First, we load the data and make it into a DataFrame.
The 'num_investment.parquet' is the given train data plus the number of 'investment_id' for each 'time_id' as a feature. (The column name is 'num_investment'.)

In [None]:
df = pd.read_parquet('../input/num-investment/num_investment.parquet')

Split the DataFrame into train data and val data.

In [None]:
from sklearn.model_selection import KFold, train_test_split


features = [f'f_{i}' for i in range(300)] + ['num_investment']
target = 'target'
 

df_features = df[features]


X_train, X_val, Y_train, Y_val = train_test_split(df_features, df[target], train_size=0.95, shuffle=False)

df = [[]]
df_features = [[]]

Train LightGBM.

In [None]:
import warnings
import numpy as np
import lightgbm as lgb
from scipy.stats import pearsonr

warnings.simplefilter('ignore')

lgb_train = lgb.Dataset(X_train, Y_train)
lgb_eval = lgb.Dataset(X_val, Y_val, reference=lgb_train)

params = {'seed': 1,
          'verbose' : -1,
           'objective': "regression",
           'learning_rate': 0.02,
           'bagging_fraction': 0.1,
           'bagging_freq': 1,
           'feature_fraction': 0.1,
           'max_depth': 6,
           'min_child_samples': 50,
           'num_leaves': 64}
        
        
gbm = lgb.train(params,
                lgb_train,
                num_boost_round=3000,
                valid_sets=lgb_eval,
                verbose_eval=False,
                early_stopping_rounds=3,
                )

Displays the feature importance of LightGBM.

In [None]:
import numpy as np
import pandas as pd
import matplotlib.pyplot as plt
from sklearn.model_selection import train_test_split
from sklearn.metrics import classification_report


feature = gbm.feature_importance(importance_type='gain')

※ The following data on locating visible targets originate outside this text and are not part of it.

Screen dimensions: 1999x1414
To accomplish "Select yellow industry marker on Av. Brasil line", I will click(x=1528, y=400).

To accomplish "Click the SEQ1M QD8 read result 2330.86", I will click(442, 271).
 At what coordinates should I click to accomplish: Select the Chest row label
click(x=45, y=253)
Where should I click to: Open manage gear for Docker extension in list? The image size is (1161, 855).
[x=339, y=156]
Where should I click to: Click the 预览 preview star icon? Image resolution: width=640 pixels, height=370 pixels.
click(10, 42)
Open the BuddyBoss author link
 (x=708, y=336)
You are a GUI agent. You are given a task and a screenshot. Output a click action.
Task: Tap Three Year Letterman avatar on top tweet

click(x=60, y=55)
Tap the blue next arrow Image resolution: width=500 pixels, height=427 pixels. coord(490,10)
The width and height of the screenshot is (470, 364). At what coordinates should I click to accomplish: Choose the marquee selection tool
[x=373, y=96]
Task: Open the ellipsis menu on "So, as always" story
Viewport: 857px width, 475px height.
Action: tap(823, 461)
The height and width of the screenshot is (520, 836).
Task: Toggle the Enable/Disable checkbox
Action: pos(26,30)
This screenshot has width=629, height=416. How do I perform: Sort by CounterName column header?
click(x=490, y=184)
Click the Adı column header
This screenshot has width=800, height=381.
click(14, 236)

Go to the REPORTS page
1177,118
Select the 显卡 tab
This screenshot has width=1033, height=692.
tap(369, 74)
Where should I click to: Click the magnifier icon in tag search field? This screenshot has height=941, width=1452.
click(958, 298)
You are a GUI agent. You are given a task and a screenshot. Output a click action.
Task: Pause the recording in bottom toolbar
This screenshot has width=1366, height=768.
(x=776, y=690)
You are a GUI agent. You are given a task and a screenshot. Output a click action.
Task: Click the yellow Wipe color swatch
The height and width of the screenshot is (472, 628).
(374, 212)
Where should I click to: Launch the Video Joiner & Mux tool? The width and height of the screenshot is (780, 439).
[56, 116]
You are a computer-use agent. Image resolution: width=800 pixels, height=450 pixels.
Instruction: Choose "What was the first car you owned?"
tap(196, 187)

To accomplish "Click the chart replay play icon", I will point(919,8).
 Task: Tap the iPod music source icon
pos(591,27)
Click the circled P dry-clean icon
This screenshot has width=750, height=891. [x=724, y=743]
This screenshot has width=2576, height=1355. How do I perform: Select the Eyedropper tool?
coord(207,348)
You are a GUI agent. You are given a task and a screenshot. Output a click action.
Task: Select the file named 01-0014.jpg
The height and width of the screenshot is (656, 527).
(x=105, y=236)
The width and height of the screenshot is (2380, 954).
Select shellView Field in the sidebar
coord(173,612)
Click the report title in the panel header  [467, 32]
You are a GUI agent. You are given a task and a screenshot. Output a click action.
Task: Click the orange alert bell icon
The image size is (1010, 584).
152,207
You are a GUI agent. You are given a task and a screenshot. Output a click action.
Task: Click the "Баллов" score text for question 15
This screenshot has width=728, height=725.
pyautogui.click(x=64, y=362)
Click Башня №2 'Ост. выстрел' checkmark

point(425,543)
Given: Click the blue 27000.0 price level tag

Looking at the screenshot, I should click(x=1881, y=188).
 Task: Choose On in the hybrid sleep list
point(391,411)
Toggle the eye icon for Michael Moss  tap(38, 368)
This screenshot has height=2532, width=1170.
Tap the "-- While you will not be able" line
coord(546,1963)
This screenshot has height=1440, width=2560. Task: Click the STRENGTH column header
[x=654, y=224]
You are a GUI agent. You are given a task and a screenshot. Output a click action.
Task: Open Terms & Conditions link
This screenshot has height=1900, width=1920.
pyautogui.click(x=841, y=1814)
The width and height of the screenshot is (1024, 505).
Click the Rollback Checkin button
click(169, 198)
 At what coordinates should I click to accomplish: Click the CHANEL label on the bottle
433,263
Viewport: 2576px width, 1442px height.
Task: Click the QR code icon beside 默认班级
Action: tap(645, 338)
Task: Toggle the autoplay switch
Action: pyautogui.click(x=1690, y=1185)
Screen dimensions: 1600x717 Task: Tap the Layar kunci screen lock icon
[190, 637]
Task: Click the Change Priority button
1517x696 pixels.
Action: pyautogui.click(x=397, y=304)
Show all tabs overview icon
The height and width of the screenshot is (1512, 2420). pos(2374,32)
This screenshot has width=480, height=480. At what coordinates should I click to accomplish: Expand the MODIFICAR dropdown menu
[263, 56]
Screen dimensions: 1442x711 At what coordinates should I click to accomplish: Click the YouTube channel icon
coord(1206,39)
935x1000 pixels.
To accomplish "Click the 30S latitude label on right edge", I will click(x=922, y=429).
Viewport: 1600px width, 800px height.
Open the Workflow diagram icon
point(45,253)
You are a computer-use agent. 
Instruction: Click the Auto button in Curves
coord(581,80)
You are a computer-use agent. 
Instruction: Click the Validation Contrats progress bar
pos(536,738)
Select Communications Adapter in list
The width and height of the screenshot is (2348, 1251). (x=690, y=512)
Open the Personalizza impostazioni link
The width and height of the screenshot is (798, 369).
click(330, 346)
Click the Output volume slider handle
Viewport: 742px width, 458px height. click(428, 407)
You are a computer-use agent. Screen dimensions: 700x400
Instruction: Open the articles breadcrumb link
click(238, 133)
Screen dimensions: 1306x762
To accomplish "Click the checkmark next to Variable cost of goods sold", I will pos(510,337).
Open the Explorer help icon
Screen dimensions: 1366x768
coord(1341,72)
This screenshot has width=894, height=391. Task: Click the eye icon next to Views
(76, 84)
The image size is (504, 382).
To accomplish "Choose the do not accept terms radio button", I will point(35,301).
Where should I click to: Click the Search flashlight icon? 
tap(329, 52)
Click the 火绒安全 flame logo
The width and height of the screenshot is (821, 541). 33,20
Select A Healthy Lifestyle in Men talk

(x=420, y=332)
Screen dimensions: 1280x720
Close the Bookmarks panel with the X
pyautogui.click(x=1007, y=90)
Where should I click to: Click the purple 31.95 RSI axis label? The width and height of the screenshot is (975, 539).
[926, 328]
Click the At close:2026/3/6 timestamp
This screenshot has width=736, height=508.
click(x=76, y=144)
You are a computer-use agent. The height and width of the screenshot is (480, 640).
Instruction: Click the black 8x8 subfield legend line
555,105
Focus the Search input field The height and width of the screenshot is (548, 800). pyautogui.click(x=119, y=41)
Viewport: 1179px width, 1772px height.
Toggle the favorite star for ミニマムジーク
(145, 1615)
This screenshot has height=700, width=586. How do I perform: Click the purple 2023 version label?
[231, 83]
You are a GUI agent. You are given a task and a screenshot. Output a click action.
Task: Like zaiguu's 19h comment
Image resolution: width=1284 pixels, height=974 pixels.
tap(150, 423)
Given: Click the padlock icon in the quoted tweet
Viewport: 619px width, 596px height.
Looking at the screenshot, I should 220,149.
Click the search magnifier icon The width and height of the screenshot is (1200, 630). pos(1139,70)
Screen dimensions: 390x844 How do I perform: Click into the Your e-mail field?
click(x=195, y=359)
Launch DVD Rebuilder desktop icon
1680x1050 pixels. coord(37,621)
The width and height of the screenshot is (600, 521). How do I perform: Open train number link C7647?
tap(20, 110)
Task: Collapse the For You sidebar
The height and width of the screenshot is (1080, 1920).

f = pd.DataFrame({'number': range(0, len(feature)),
             'feature': feature[:]})
f2 = f.sort_values('feature',ascending=False)

#features' name
label = X_train.columns[0:]

#feature rank
indices = np.argsort(feature)[::-1]

for i in range(len(feature)):
    print(str(i + 1) + "   " + str(label[indices[i]]) + "   " + str(feature[indices[i]]))

As you can see from the feature importance, 'num_investment' is working as a feature.

In [None]:
X_train = [[]]

The next step is to submit a forecast using this trained model.

In [None]:
import ubiquant
env = ubiquant.make_env()   # initialize the environment
iter_test = env.iter_test()    # an iterator which loops over the test set and sample submission
for (test_df, sample_prediction_df) in iter_test:
    
    
    
    test_df.drop(['row_id'], axis=1, inplace=True)
    test_df.drop(['investment_id'], axis=1, inplace=True)
    test_df['num_investment'] = len(test_df)
    pred = gbm.predict(test_df)
    sample_prediction_df['target'] = pred
    env.predict(sample_prediction_df)   # register predictions
    

I submitted the file without changing anything except adding 'num_investment', and the LB improved from 0.12 → 0.124.